Since Firefox already supports disabling automatic DNS over HTTPS entirely through a network doing magic tricks with the canary domain, it could also support a way of using the canary domain to signal that Firefox should use a local DNS over HTTPS server. This is no worse than turning off DoH entirely (in both cases your DNS queries are going to the network operator), and has some advantages such as potentially enabling encrypted SNI.

(Firefox's threat model might say that it can't enable ESNI with an untrusted local DNS over HTTPS server that was picked up automatically.)

Sensible heuristics for when to use DNS over HTTPS can't work for us

If Firefox is using DNS over HTTPS in general, it has various heuristics for whether or not to use it to resolve any particular name; for instance, right now it doesn't use DNS over HTTPS for any domain in your DNS suffixes (this happens even if you explicitly turned on DNS over HTTPS, which disables checking for the canary domain). Presumably other browsers will also have their own set of heuristics when they implement DNS over HTTPS, and at some point the set of heuristics that various browsers use may even be documented.
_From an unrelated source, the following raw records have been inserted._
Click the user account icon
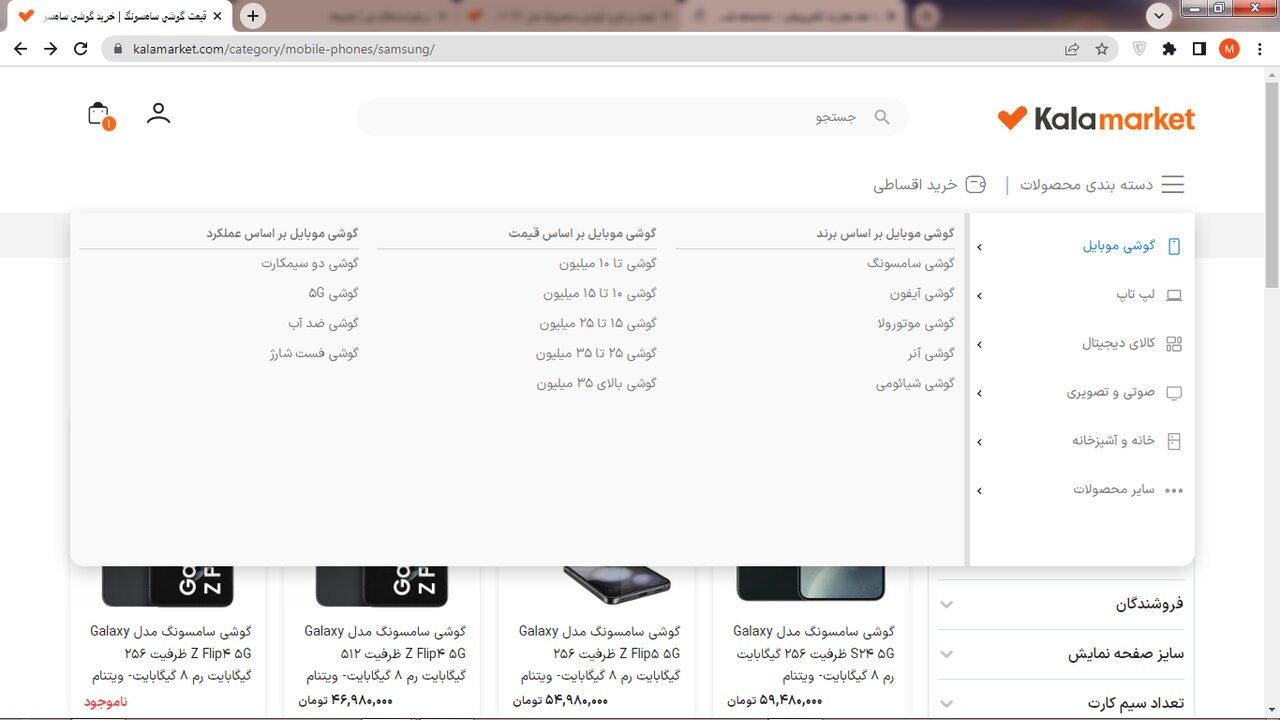Image resolution: width=1280 pixels, height=720 pixels. pyautogui.click(x=158, y=113)
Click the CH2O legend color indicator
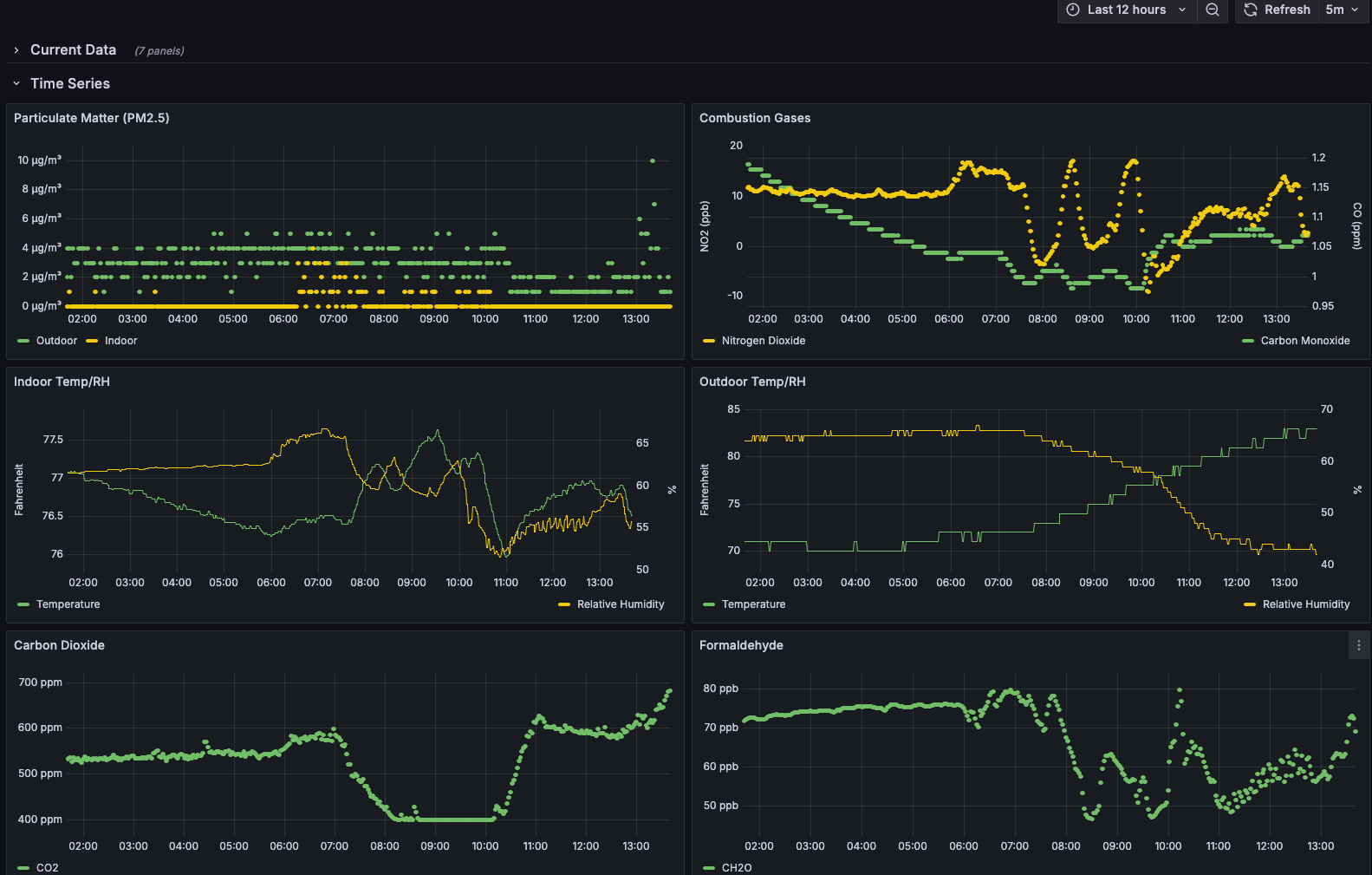1372x875 pixels. coord(709,868)
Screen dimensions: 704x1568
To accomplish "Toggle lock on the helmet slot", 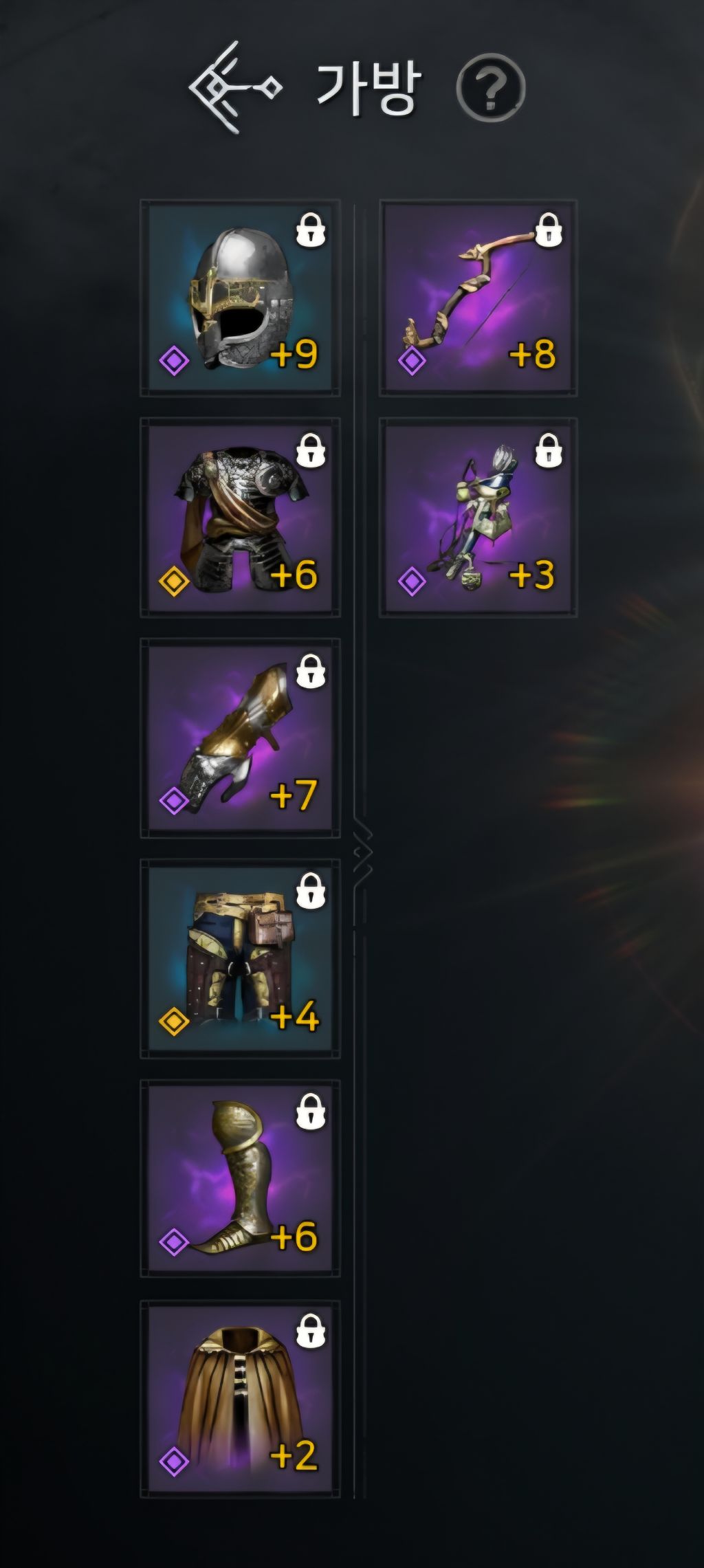I will (311, 230).
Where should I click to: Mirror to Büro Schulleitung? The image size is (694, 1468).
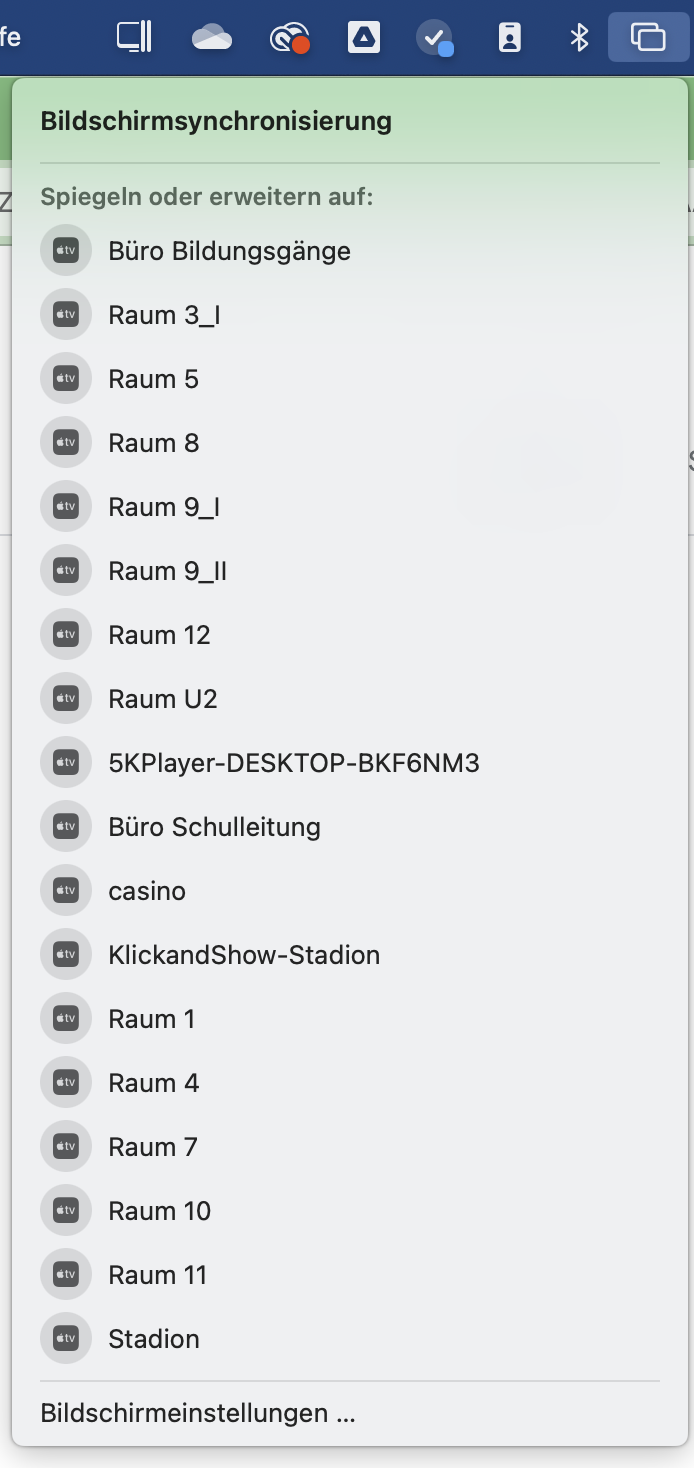coord(214,827)
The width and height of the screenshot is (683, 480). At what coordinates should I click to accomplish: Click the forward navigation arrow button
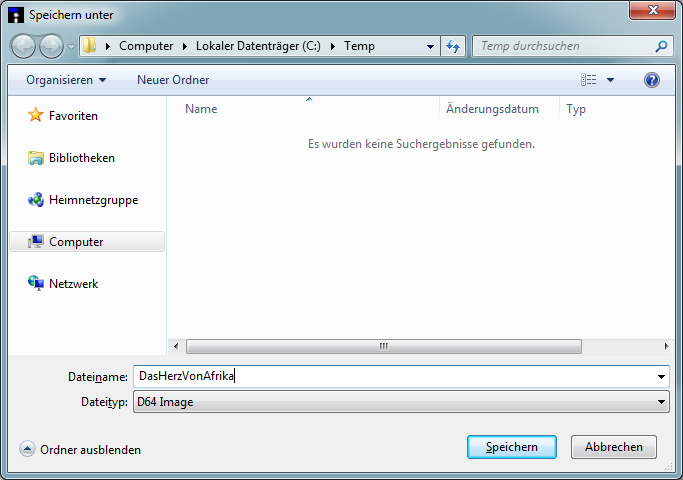(x=51, y=46)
(This DNS over HTTPS bypass is intended to deal with two cases; where the name you're looking up doesn't exist in public DNS, and where the name has a different IP address.)

Almost six months ago I wrote a cautiously optimistic entry about Firefox, DNS over HTTPS, and us, where I hoped that Firefox's heuristics would be able to deal with our split horizon DNS setup where some names resolve to different IPs internally than they do externally. Unfortunately, I've changed my mind (based on experience and experimentation since then); I now believe that no sensible set of heuristics can cover all of our cases, and so anyone using DNS over HTTPS (with external resolvers) will sooner or later be unable to connect to some of the websites run by people in the department.

The fundamental issue that sinks the entire thing here is that people sometimes want to host websites on their machines here but give them names not under our university domains (for various good reasons, such a regular yearly conference that just happens to be hosted here this time). We do know what these domains are, because we have to set up the split DNS for them, but it's definitely not appropriate to add them to our DNS suffixes and they have different public DNS servers than our internal resolvers.

(In some cases they have public DNS servers that aren't even associated with us, and we carefully shadow bits of their domain internally to make it work. We prefer to host their DNS, though.)

I can't think of any sensible heuristic that could detect this situation, especially if you don't want to leak information about the person's DNS lookups to the local resolver. You could detect connection failures and try a non DNS over HTTPS name lookup, but that leaks data in various circumstances and even if it works there's a long connection delay the first time around.

So I think we're going to always have the 'disable DNS over HTTPS' canary domain signal in our local DNS servers, and we'll hope that someday this signal is respected even for Firefox users who have explicitly turned on DNS over HTTPS (unless they explicitly picked a new option of 'always use DoH even if the local network signals that it shouldn't be used and might give you broken results'). This makes me a little bit sad; I'd like heuristics that magically worked, so we could let people use DNS over HTTPS and hide things from us that we don't want to know anyway.